L’opération pourrait être décrite de cette façon : prenons Barroso en otage. On lui donne une deuxième présidence, – le rêve, bien sûr, pour lui, – que pourrait-il désirer d’autre? En échange, Barroso devient un fidèle auxiliaire de la “protection” européenne. Comme d’habitude depuis le début de la crise, les nations s’étant réveillées, le jeu se fait à plusieurs bandes. Les dirigeants politiques nationaux n’ont qu’une politique à suivre: s’appuyer sur le scrutin populaire, y compris sur les abstentions et ce qu'elles proclament, pour réclamer des institutions européennes qu’elles s’alignent sur les exigences de protection. On s’exclamera : ils furent les premiers à soutenir cette politique libérale! Et alors? Nous ne sommes pas chez les anges ni à un concours de vertus, et la loyauté n’étouffe personne. Il se trouve qu’en l’occurrence Barroso ferait bien l’affaire: à la fois bouc émissaire (auprès des population) et courroie de transmission (des nécessités de protection). Barroso au centre du jeu, à la fois comme étendard et comme punching ball. On fait avec ce qu’on a.

Cela marchera-t-il? On verra. L’Europe compte 27 pays, les coups fourrés abondent, la doctrine de l’absurde et du nihilisme a des adeptes, etc. La seule chose que l’on puisse observer une fois de plus, c’est qu’il n’y a pas vraiment d’axe concurrent, en Europe, face au couple Merkel-Sarko. Le reste est en désordre, répondant à des automatismes, à des intérêts temporaires, des corruptions de fortune, des fascinations éculées et ainsi de suite.

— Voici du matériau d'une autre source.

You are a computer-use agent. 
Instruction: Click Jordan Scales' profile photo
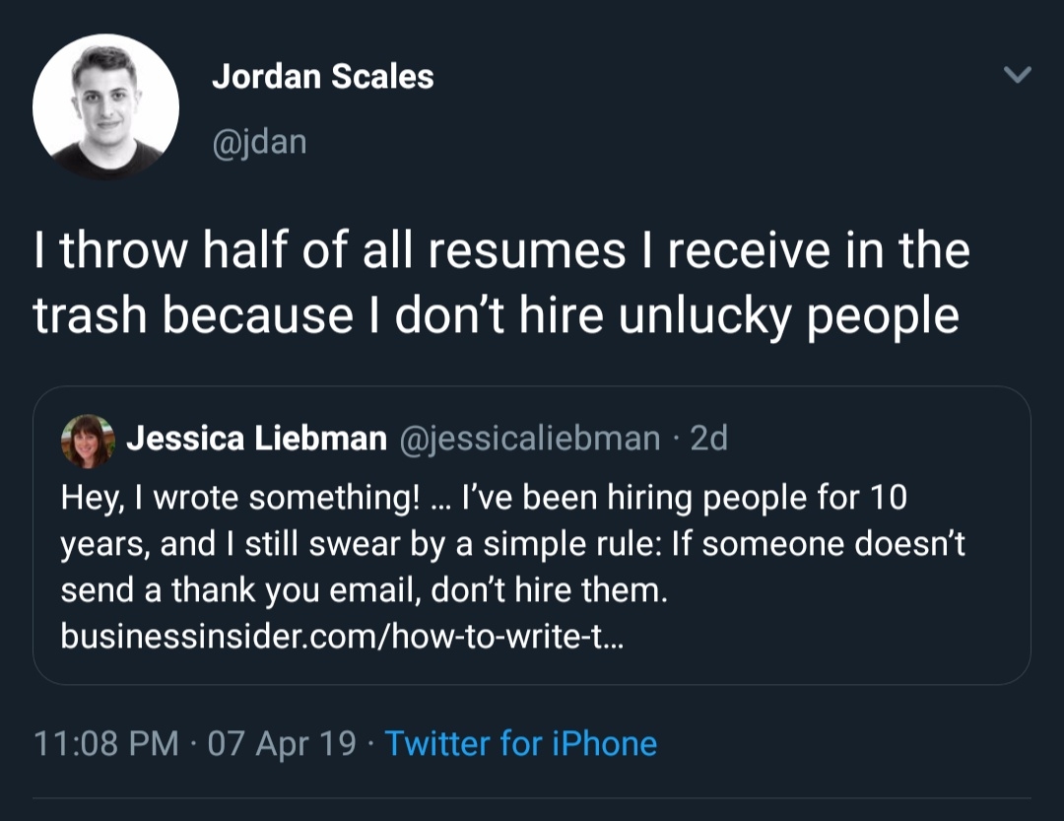[x=105, y=106]
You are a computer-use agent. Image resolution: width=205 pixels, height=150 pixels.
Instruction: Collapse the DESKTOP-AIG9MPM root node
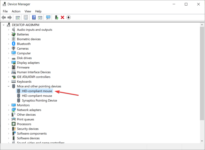coord(4,25)
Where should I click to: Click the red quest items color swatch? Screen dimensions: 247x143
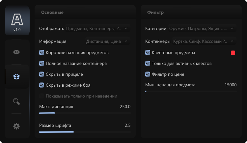[x=233, y=53]
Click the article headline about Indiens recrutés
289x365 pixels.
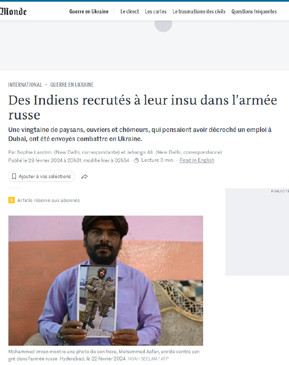coord(143,107)
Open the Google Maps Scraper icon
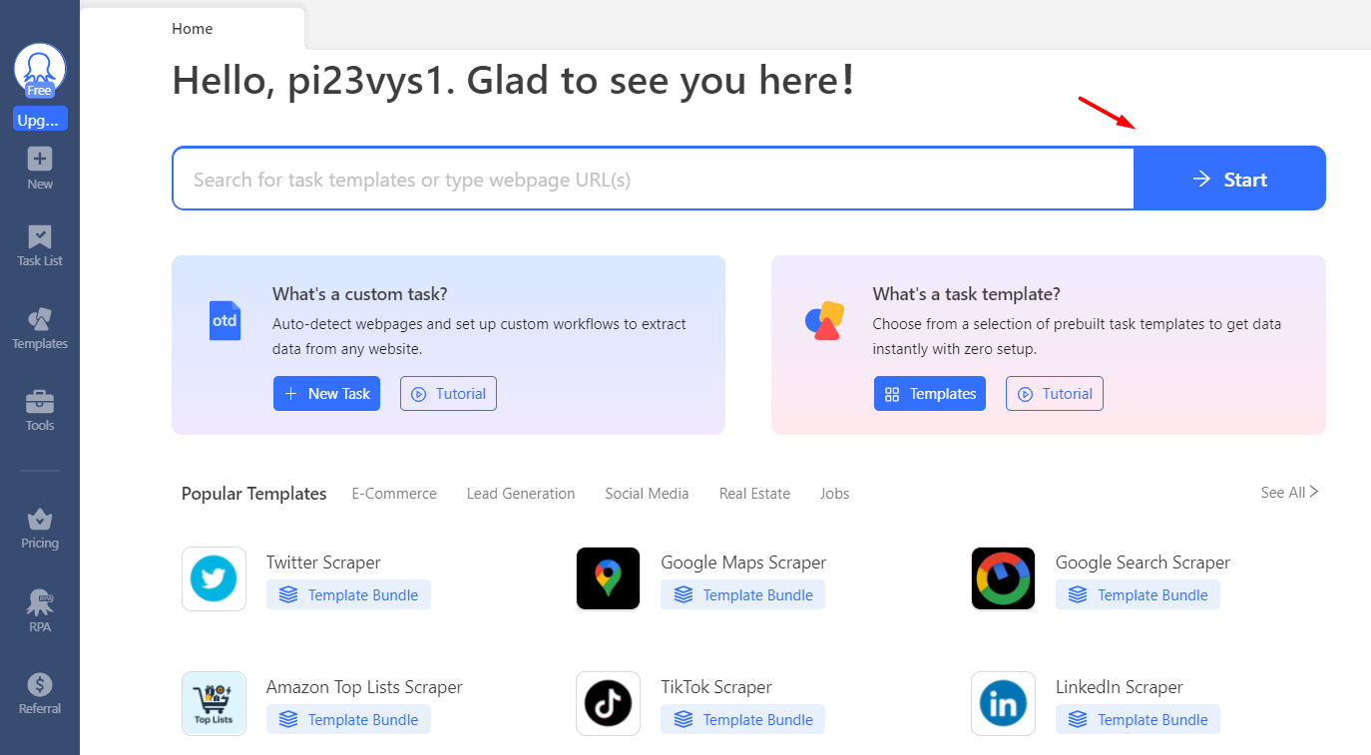This screenshot has height=755, width=1371. (x=608, y=578)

En attendant, observons qu’on peut avancer ce constat absolument étonnant et déconcertant que l’inutile Barroso est en train de devenir intéressant. Tout arrive. D’autre part et en effet, cette affaire, avec la personnalisation, les réputations, l’écho qu’éveillent les noms, etc., est en train de rendre très populaire la grande bataille de la protection de l’Europe; plus encore, le processus en cours pourrait aboutir à la réhabilitation du protectionnisme… Nous espérons que l’opération Barroso marchera, au moins par pur goût des bonnes choses; parvenir à laisser dans l’histoire le constat que Juan Manuel Barroso aurait été, dans son deuxième mandat de président de la Commission européenne, le restaurateur du protectionnisme européen, serait évidemment une gâterie historique qui nous consolerait de l’amertume des avatars de pauvre abstentionniste moyen des scrutins européens.